HOOFDSTUK 5	MINISTERIE VAN VERKEER EN WATERSTAAT

ARTIKEL XVII

	Onze Minister van Verkeer en Waterstaat beslist op een aanvraag om
nadeelcompensatie op grond van of met inachtneming van een door hem
vastgestelde beleidsregel binnen de bij die beleidsregel vastgestelde
termijn. Deze termijn geldt als een bij wettelijk voorschrift bepaalde
termijn.

ARTIKEL XVIII

	De Belemmeringenwet Privaatrecht wordt als volgt gewijzigd:

A

	Artikel 2 wordt als volgt gewijzigd:

	1. In de laatste volzin van het vierde lid wordt voor “aan den
verzoeker en de gehoorde personen” ingevoegd: binnen zes weken na die
zitting.

	2. In het vijfde lid wordt geschrapt: gehoord Gedeputeerde Staten van
de provincie, waarin de zaak is gelegen,.

	3. Na het vijfde lid worden twee leden toegevoegd, luidende:

	6. Op het verzoek tot het opleggen van een verplichting als bedoeld in
artikel 1 wordt beslist binnen zes maanden na ontvangst daarvan.

	7. Onze Minister van Verkeer en Waterstaat beslist niet dan nadat
gedeputeerde staten van de provincie, waarin de zaak is gelegen, zijn
gehoord. Gedeputeerde staten maken hun standpunt kenbaar binnen zes
weken na een daartoe strekkend verzoek van Onze Minister.

B

	Artikel 3 wordt als volgt gewijzigd:

	1. In het tweede lid wordt geschrapt: gehoord Gedeputeerde Staten,.

	2. Na het tweede lid wordt een lid toegevoegd, luidende:

	3. Op het verzoek tot het opleggen van een verplichting als bedoeld in
het eerste en tweede lid, zijn artikel 2, zesde en zevende lid, van
overeenkomstige toepassing.

C

	Aan artikel 5 wordt een lid toegevoegd, luidende:

	4. Op het verzoek om een bevel als bedoeld in het eerste lid wordt
beslist binnen zes maanden na ontvangst daarvan.

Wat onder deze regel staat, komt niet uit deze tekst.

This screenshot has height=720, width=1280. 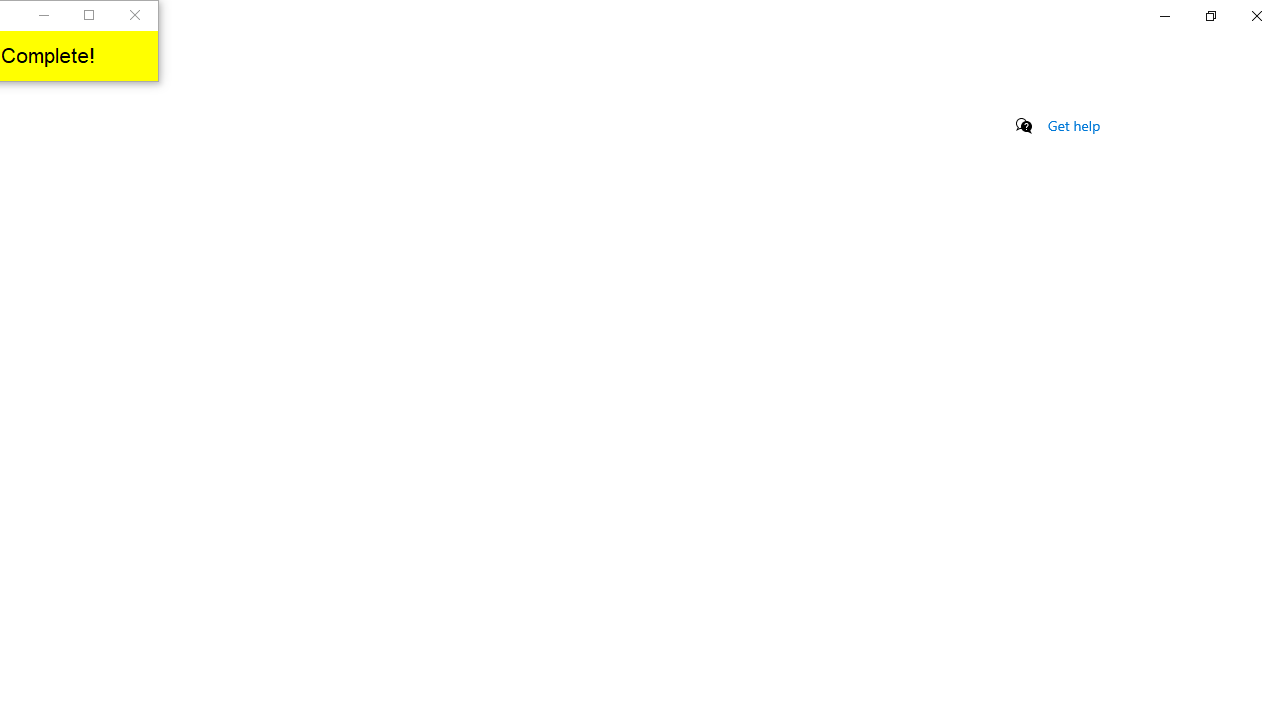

HOOFDSTUK 6	MINISTERIE VAN VOLKSHUISVESTING, RUIMTELIJKE ORDENING EN
MILIEU

ARTIKEL XIX

	De Wet milieubeheer wordt als volgt gewijzigd:

A

	In artikel 8.19, derde lid, wordt “zes weken” vervangen door: acht
weken.

B

	Aan artikel 15.20 wordt een zesde lid toegevoegd, luidende:

	6. Het in het eerste lid bedoelde gezag kan de beslissing, bedoeld in
het vijfde lid, eenmaal voor ten hoogste twee maanden verdagen. Van de
verdaging wordt schriftelijk mededeling gedaan.

C

	Artikel 18.16 wordt als volgt gewijzigd:

	1. Het eerste lid alsmede de aanduiding “2.” voor het tweede lid
vervallen.

	2. Na “het verzoek” wordt ingevoegd: , bedoeld in artikel 18.14,.

ARTIKEL XX

	Deze wet treedt in werking met ingang van de dag na de datum van
uitgifte van het Staatsblad waarin zij wordt geplaatst.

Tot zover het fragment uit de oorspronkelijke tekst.